(Task brief): The expected output is each line below containing "computer", copied in full.
□ □ □ □ □
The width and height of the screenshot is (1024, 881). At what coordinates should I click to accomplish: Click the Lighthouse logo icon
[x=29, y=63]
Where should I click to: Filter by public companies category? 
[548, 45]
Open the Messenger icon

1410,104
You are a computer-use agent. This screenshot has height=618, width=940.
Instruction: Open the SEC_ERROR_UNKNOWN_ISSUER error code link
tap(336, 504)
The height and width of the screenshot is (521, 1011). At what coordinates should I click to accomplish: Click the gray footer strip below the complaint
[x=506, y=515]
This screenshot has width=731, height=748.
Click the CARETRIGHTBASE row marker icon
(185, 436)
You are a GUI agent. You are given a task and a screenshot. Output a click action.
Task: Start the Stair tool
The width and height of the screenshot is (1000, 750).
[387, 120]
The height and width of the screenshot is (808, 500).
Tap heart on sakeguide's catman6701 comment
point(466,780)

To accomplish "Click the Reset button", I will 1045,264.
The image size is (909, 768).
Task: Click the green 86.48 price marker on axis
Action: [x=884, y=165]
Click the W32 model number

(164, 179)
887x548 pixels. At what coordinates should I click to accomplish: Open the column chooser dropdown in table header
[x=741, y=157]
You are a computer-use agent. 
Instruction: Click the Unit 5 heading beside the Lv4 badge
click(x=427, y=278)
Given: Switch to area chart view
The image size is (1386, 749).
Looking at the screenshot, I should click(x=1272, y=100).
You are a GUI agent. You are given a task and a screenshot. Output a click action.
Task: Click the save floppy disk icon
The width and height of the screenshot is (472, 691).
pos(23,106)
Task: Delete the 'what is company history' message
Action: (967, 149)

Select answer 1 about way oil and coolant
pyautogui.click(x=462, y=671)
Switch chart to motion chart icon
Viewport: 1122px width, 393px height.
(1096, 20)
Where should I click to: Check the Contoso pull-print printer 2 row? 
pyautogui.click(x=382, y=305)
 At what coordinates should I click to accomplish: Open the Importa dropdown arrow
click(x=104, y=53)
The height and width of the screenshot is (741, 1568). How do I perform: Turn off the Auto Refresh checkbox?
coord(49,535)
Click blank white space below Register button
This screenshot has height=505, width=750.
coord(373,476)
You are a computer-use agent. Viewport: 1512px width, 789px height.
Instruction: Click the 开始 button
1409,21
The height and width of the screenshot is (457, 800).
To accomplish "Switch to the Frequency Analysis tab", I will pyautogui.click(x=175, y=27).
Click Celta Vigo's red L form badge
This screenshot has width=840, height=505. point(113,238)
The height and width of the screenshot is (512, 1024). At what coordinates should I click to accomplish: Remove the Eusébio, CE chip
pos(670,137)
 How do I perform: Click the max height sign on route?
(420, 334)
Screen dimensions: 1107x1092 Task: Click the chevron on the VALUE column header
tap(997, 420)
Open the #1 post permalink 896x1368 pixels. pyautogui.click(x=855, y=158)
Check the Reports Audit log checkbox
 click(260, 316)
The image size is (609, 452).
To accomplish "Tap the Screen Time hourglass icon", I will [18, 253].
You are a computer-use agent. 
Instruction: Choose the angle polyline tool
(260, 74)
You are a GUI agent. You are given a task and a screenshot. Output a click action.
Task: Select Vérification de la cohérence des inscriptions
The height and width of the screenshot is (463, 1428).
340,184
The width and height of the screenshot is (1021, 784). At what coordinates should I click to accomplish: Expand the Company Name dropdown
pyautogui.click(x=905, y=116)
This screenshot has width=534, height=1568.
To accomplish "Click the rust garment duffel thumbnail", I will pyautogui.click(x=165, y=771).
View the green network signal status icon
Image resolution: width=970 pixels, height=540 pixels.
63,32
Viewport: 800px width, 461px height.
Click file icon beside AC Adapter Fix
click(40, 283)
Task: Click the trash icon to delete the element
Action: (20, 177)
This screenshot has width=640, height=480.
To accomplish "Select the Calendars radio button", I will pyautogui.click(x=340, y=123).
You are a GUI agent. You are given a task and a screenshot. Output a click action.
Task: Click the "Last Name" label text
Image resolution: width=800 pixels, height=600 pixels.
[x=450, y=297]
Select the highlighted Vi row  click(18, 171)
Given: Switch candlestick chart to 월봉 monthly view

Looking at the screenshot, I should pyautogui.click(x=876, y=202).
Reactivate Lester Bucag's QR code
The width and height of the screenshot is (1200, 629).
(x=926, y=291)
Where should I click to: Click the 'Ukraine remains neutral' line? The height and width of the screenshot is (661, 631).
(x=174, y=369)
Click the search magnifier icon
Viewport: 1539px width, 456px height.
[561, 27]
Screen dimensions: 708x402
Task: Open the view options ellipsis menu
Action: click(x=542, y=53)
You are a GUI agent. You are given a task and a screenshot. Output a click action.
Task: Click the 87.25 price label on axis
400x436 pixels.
□ □ □ □ □
(Task output):
You are a computer-use agent. This screenshot has height=618, width=940.
You are a computer-use agent. 
You are a computer-use agent. Viewport: 1512px width, 789px height.
You are a computer-use agent. 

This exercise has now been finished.